The recent and continuous developments of UAVs and small cameras with different spectral resolutions and imaging systems promote new remote sensing platforms that enable water quality monitoring at high spatial and temporal resolutions. These platforms are especially well-suited for small areas where it is difficult to rely on manned airborne or orbital platforms, such as aquaculture ponds.

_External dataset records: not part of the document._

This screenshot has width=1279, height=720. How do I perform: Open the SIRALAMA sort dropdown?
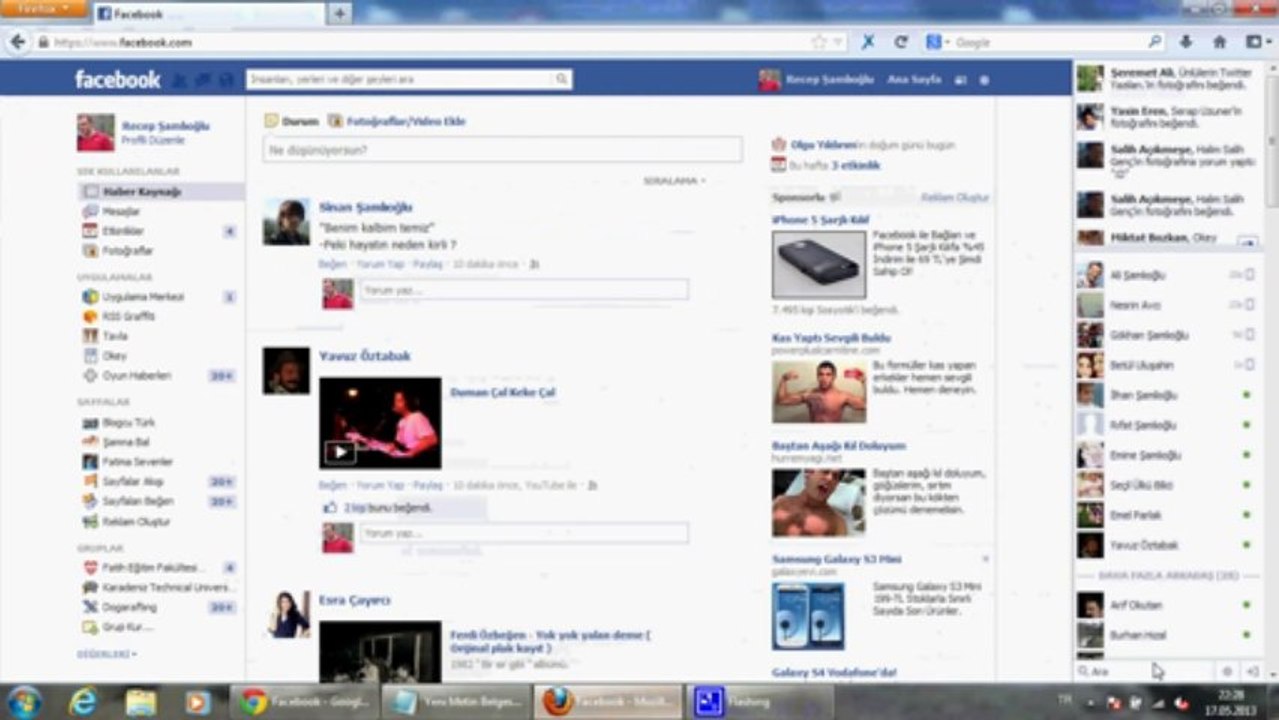674,181
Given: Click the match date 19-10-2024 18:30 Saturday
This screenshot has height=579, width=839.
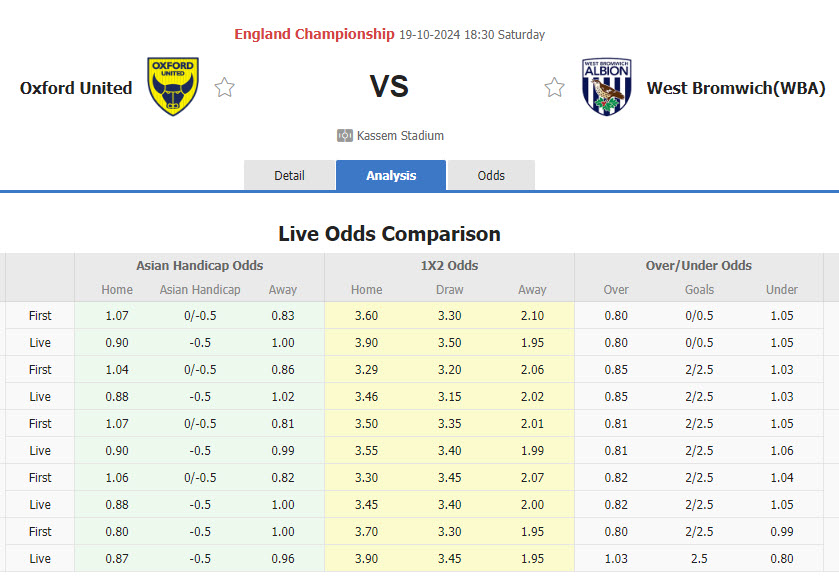Looking at the screenshot, I should [x=471, y=34].
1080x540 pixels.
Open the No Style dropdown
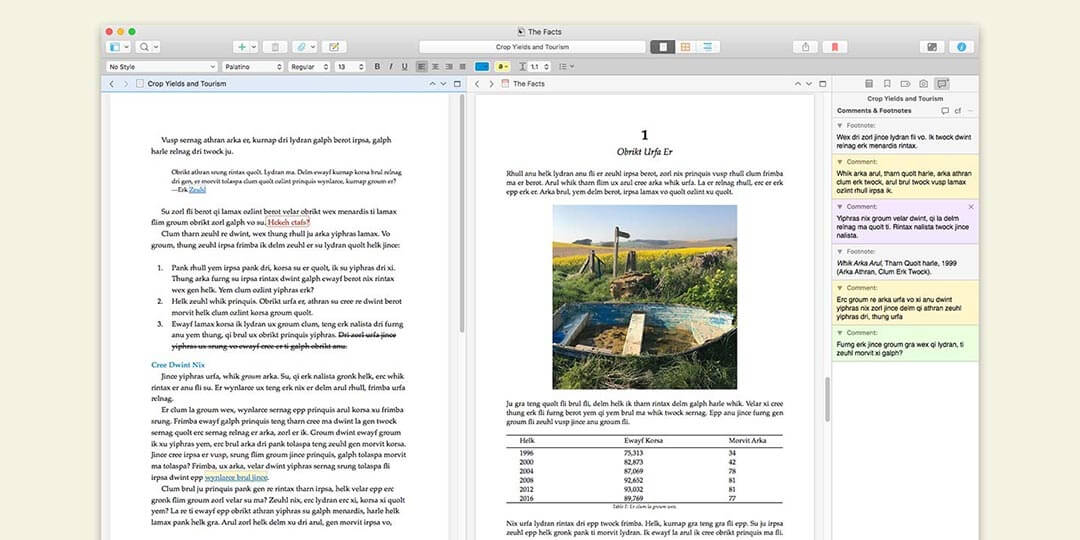tap(159, 67)
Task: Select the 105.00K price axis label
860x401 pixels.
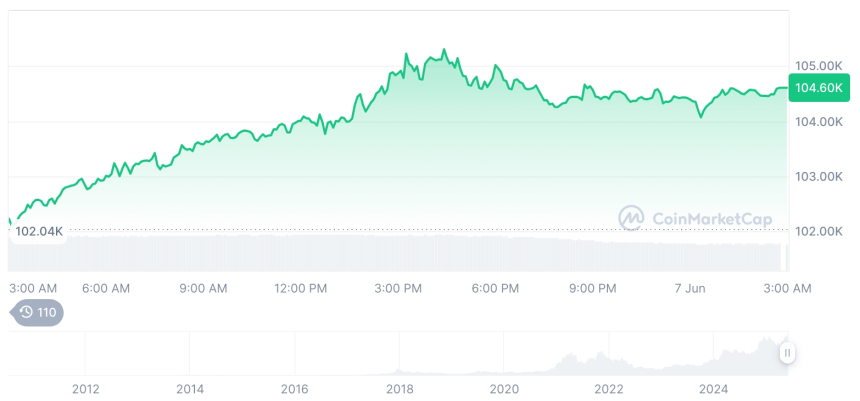Action: coord(818,66)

UAV remote sensing platforms, combined with the application of bio-optical models, provide a robust and practical tool for monitoring the spatial distribution of Chl-a and cyanobacteria concentrations in inland water bodies. However, spectral resolution is critical for high-accuracy assessments. The Nano-Hyperspec camera can estimate Chl-a and cyanobacteria concentrations more accurately than the Sequoia camera (the hyperspectral camera improved the RMSE value by 14.8 µg/L and 21.6 µg/L for Chl-a and cyanobacteria, respectively, in relation to the multispectral camera). Nevertheless, this work demonstrated that a low-cost configuration allows for denser monitoring over areas that are difficult to survey due to the limited spatial resolution of satellite images. This supports the definition of a practical and robust automatic monitoring system for water quality in fish-farming ponds.

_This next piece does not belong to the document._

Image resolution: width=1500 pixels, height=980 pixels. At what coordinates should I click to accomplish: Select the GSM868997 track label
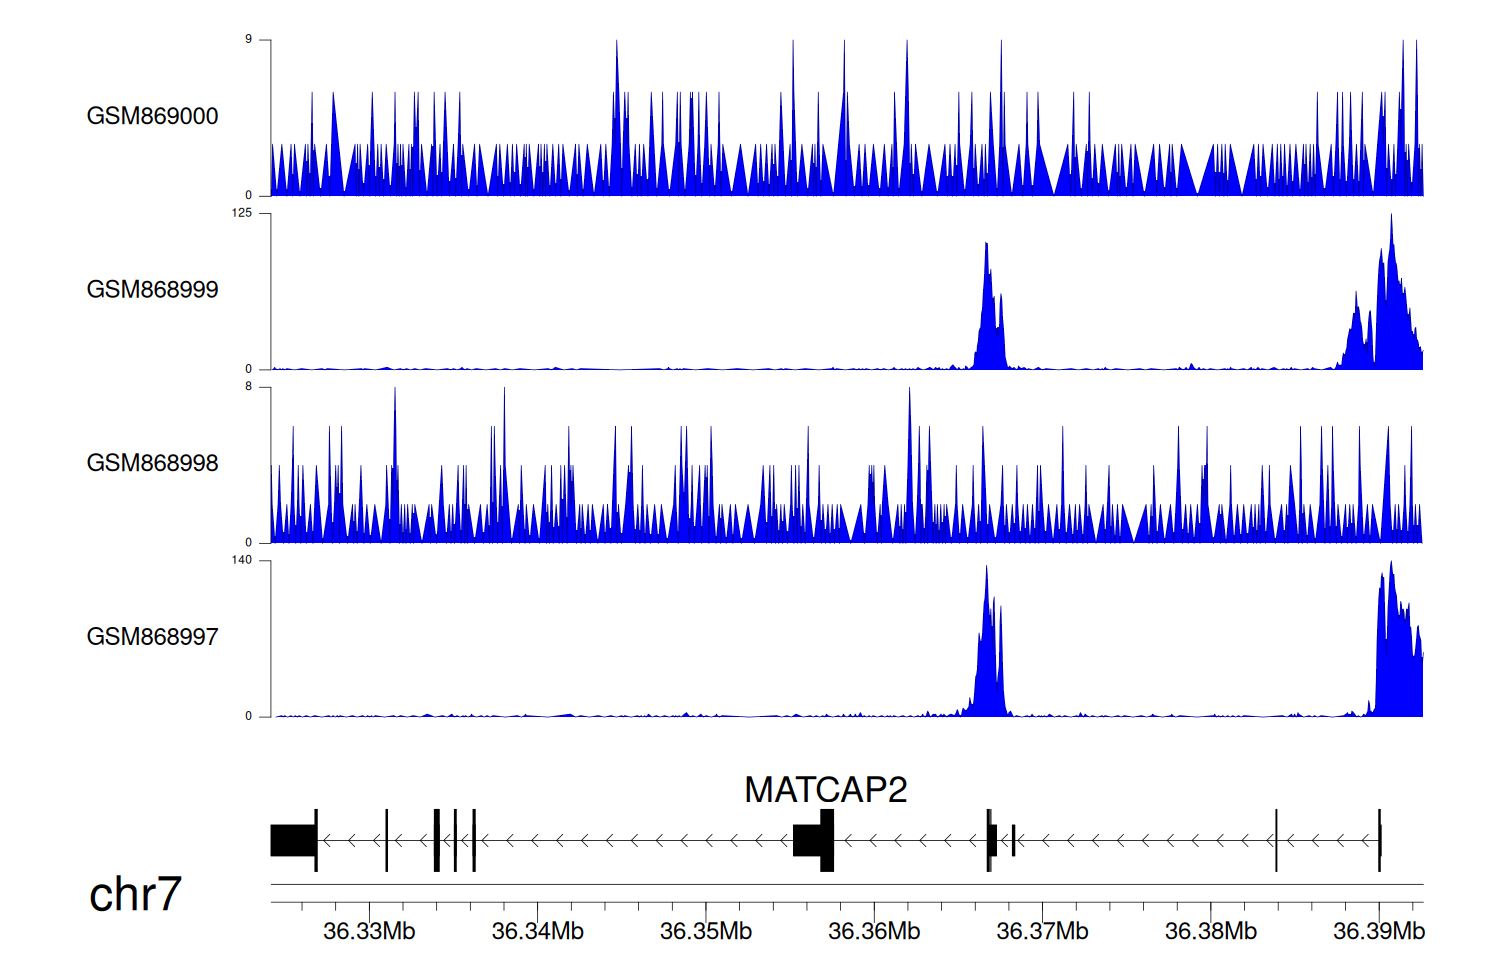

Nano-Hyperspec is an excellent camera for monitoring Chl-a and cyanobacteria with high precision. However, its integrated platform has a high cost (i.e., ten times greater than the Sequoia platform) that may be inaccessible to projects or users with limited resources. Thus, more accessible multispectral platforms, such as the Parrot Sequoia camera, can be used for monitoring these parameters with moderate precision. For a more precise assessment with multispectral platforms, we recommend using a multispectral camera with specific narrow bands between 660–690 nm and 700–730 nm for Chl-a, and between 600–625 nm and 700–725 nm for cyanobacteria. Our results suggested that including UAV imagery as part of the conventional monitoring practices for fish farming has significant potential that deserves further exploration.